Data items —
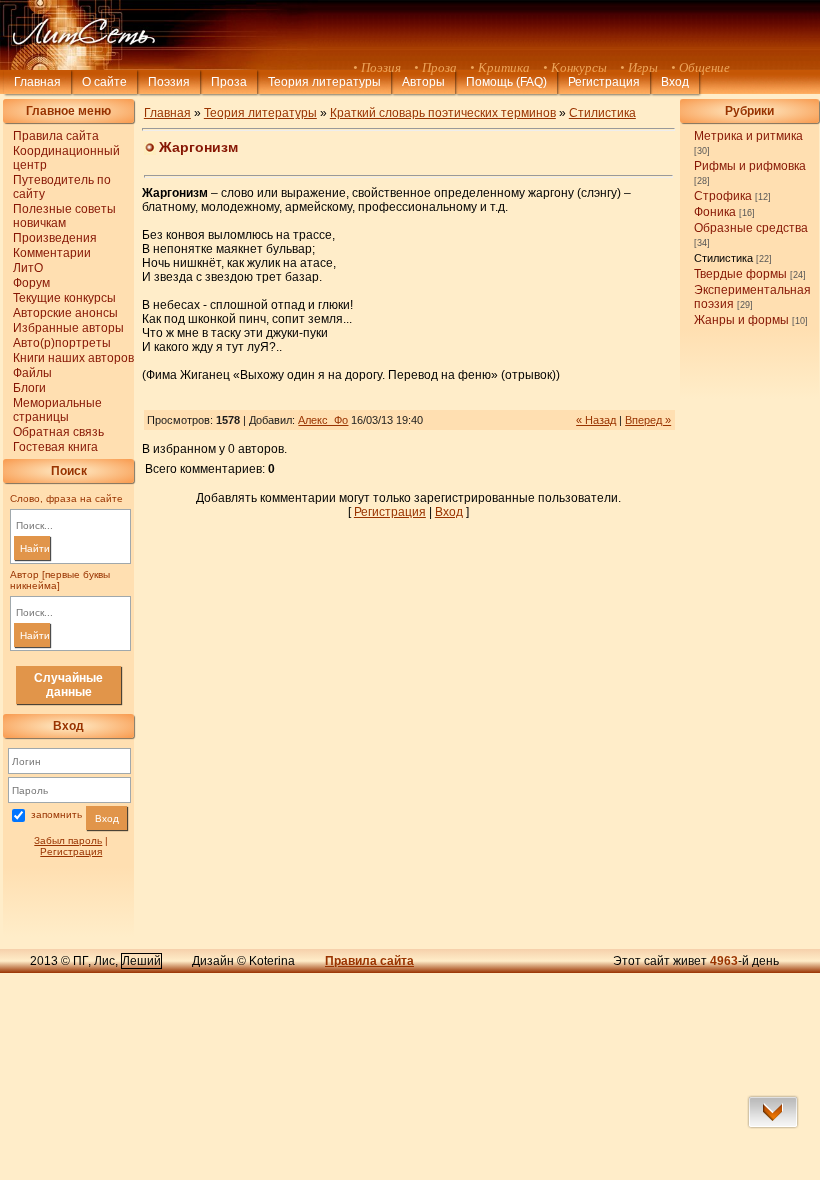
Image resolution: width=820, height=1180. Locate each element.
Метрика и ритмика (748, 136)
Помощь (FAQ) (506, 82)
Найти (35, 548)
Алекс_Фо (323, 420)
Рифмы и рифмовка (750, 166)
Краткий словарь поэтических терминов (443, 113)
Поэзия (169, 82)
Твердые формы (740, 274)
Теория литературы (324, 82)
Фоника (715, 212)
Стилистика (723, 258)
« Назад (596, 420)
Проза (229, 82)
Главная (37, 82)
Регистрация (604, 82)
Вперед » (648, 420)
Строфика (723, 196)
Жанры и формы (741, 320)
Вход (107, 818)
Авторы (423, 82)
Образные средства (751, 228)
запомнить (56, 815)
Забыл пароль (68, 840)
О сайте (104, 82)
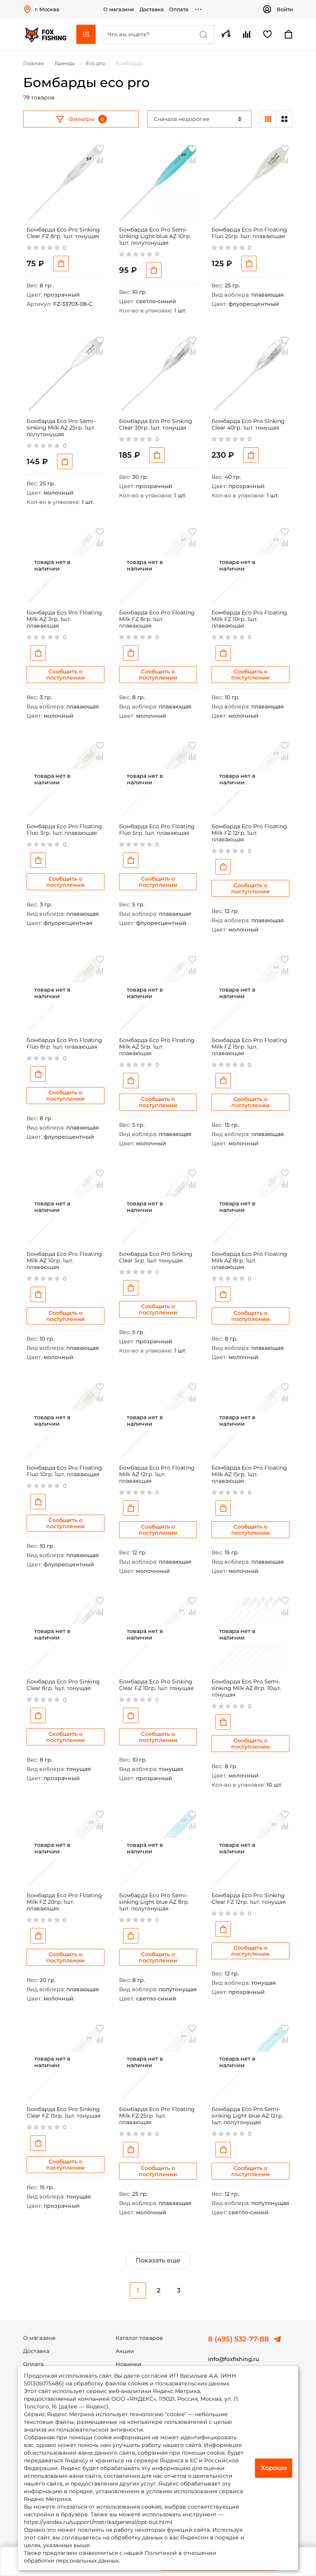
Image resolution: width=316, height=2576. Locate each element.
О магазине (118, 9)
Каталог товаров (139, 2338)
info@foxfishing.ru (233, 2359)
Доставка (152, 9)
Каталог (86, 34)
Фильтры (81, 119)
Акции (125, 2351)
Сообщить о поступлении (65, 674)
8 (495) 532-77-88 (238, 2339)
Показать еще (158, 2260)
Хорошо (274, 2468)
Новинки (128, 2364)
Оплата (178, 9)
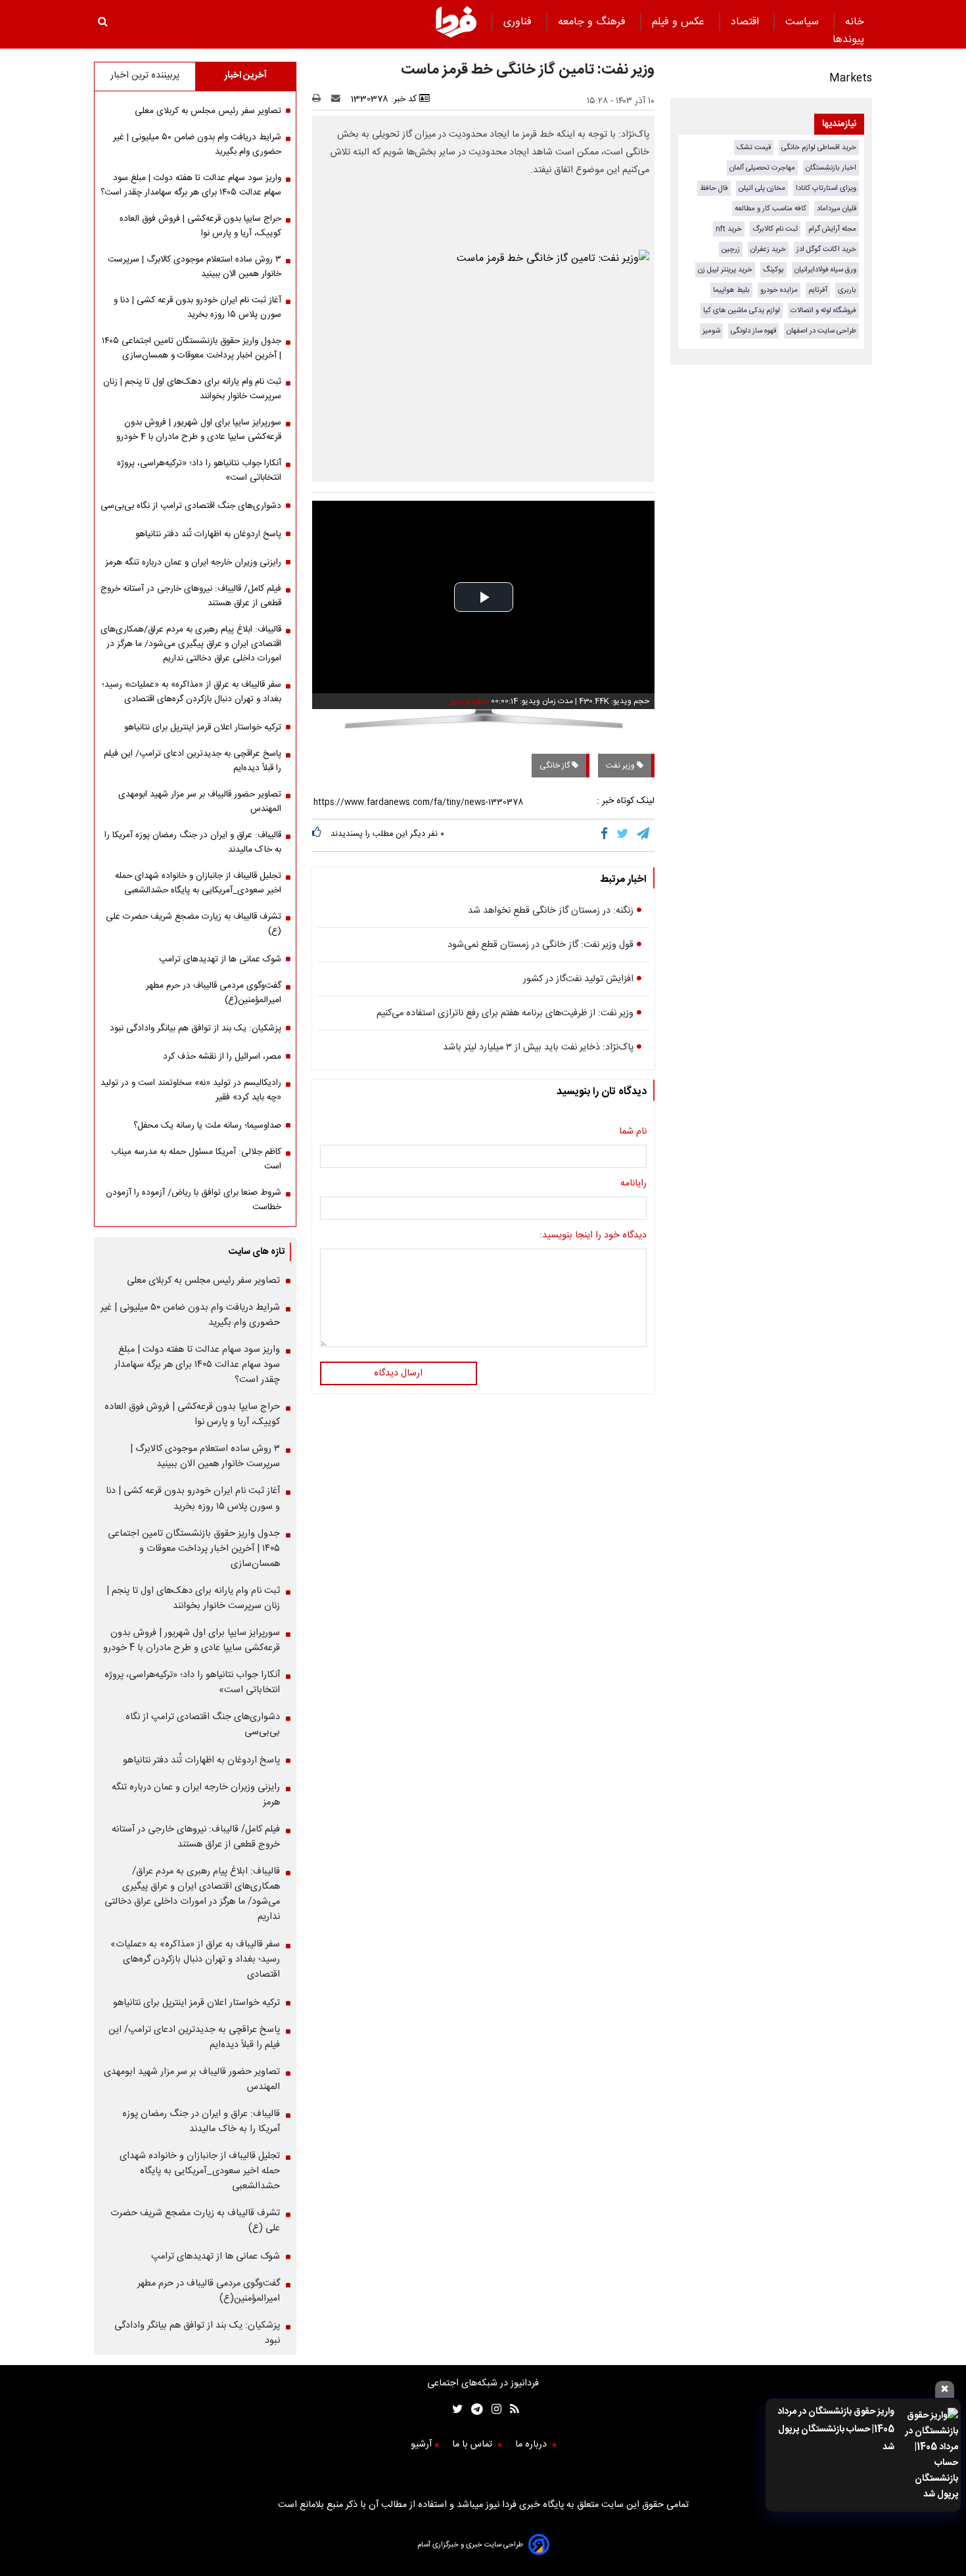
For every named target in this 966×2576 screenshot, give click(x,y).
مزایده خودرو (779, 290)
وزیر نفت (621, 765)
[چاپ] (320, 99)
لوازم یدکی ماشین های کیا (741, 310)
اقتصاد (746, 22)
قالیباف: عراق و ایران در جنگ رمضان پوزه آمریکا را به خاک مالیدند (192, 842)
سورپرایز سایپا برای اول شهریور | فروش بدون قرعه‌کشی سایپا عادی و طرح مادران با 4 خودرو (198, 429)
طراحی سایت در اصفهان (821, 331)
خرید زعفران (768, 249)
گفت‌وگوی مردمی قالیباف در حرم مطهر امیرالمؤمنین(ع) (213, 992)
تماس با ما (473, 2444)
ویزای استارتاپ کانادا (826, 188)
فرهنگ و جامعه (593, 22)
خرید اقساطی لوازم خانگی (818, 147)
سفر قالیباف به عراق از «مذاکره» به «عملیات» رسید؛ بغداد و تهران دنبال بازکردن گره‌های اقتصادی (191, 692)
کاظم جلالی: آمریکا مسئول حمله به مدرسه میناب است (196, 1159)
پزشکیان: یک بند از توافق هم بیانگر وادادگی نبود (195, 1028)
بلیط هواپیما (731, 290)
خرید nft (729, 229)
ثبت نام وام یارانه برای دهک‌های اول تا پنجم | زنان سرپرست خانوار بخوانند (192, 389)
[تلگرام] (644, 835)
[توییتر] (623, 835)
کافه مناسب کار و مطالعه (770, 208)
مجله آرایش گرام (832, 229)
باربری (847, 290)
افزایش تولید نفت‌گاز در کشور (578, 979)
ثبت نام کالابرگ (775, 229)
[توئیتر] (455, 2411)
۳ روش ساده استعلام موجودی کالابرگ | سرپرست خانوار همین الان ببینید (194, 266)
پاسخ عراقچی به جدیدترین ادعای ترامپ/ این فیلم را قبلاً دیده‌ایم (192, 761)
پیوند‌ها (848, 40)
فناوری (519, 22)
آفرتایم (817, 290)
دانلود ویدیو (470, 701)
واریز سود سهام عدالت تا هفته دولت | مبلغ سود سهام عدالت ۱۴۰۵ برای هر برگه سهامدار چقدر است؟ (191, 185)
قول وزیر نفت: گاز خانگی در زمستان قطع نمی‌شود (540, 945)
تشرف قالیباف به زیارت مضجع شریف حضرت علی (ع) (193, 923)
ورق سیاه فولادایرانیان (825, 270)
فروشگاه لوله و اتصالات (823, 310)
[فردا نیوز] (456, 36)
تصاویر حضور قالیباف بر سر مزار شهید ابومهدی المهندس (199, 801)
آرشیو (421, 2444)
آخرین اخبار (245, 75)
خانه (854, 22)
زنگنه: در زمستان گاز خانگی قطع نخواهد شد (550, 911)
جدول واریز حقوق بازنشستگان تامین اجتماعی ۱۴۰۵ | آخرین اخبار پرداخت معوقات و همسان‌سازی (191, 348)
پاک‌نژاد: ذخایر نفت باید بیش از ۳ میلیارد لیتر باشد (538, 1047)
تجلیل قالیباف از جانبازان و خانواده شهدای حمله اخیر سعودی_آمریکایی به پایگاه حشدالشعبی (198, 883)
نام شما (633, 1131)
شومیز (711, 331)
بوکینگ (773, 270)
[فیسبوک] (607, 835)
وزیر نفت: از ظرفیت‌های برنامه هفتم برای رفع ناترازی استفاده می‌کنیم (505, 1013)
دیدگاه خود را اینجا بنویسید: (593, 1235)
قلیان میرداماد (836, 208)
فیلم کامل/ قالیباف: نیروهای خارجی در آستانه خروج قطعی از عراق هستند (191, 596)
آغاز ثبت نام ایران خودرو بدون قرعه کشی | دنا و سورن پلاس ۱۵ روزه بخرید (197, 307)
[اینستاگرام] (492, 2411)
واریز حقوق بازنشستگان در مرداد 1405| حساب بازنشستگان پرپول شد (835, 2429)
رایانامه (633, 1183)
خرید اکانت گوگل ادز (826, 249)
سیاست (803, 22)
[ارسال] (338, 99)
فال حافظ (714, 188)
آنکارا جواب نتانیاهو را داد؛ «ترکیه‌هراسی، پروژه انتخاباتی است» (199, 470)
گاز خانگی (556, 765)
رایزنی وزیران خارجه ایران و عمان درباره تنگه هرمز (193, 562)
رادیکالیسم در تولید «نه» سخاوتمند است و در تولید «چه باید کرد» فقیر (191, 1090)
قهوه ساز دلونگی (753, 331)
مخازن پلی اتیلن (762, 188)
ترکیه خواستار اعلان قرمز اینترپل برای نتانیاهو (202, 727)
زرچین (731, 249)
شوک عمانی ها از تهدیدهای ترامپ (220, 959)
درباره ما (532, 2444)
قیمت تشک (754, 147)
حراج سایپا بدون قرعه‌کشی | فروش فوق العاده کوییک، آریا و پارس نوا (200, 226)
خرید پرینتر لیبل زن (725, 270)
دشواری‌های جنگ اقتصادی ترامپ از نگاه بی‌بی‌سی (191, 506)
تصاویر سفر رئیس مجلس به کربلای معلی (208, 111)
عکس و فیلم (680, 22)
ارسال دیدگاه (398, 1373)
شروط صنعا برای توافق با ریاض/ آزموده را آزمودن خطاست (193, 1199)
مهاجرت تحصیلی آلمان (762, 168)
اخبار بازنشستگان (831, 168)
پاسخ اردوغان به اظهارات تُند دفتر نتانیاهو (208, 534)
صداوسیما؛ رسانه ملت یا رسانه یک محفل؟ (207, 1125)
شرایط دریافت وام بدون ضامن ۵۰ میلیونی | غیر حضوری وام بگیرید (197, 144)
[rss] (510, 2411)
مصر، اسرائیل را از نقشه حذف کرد (222, 1056)
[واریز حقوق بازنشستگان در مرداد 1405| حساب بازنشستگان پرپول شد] (930, 2455)
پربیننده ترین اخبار (144, 75)
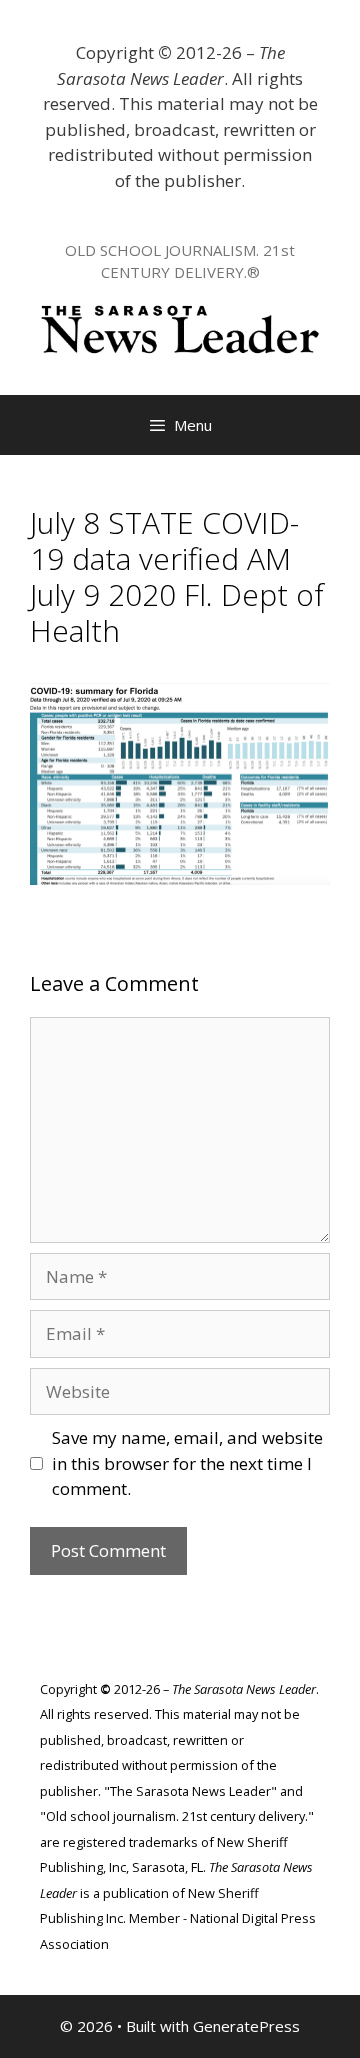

What is needed —
The output is the stretch above from the line with "Каталог товаров (139, 2338)" through the line with "اقتصاد (746, 22)", copied word for word with both ends kept and every picture dropped.

Task solution —
Каталог товаров (139, 2338)
info@foxfishing.ru (233, 2359)
Доставка (152, 9)
Каталог (86, 34)
Фильтры (81, 119)
Акции (125, 2351)
Сообщить о поступлении (65, 674)
8 (495) 532-77-88 (238, 2339)
Показать еще (158, 2260)
Хорошо (274, 2468)
Новинки (128, 2364)
Оплата (178, 9)
For every named target in this 966×2576 screenshot, give click(x,y).
مزایده خودرو (779, 290)
وزیر نفت (621, 765)
[چاپ] (320, 99)
لوازم یدکی ماشین های کیا (741, 310)
اقتصاد (746, 22)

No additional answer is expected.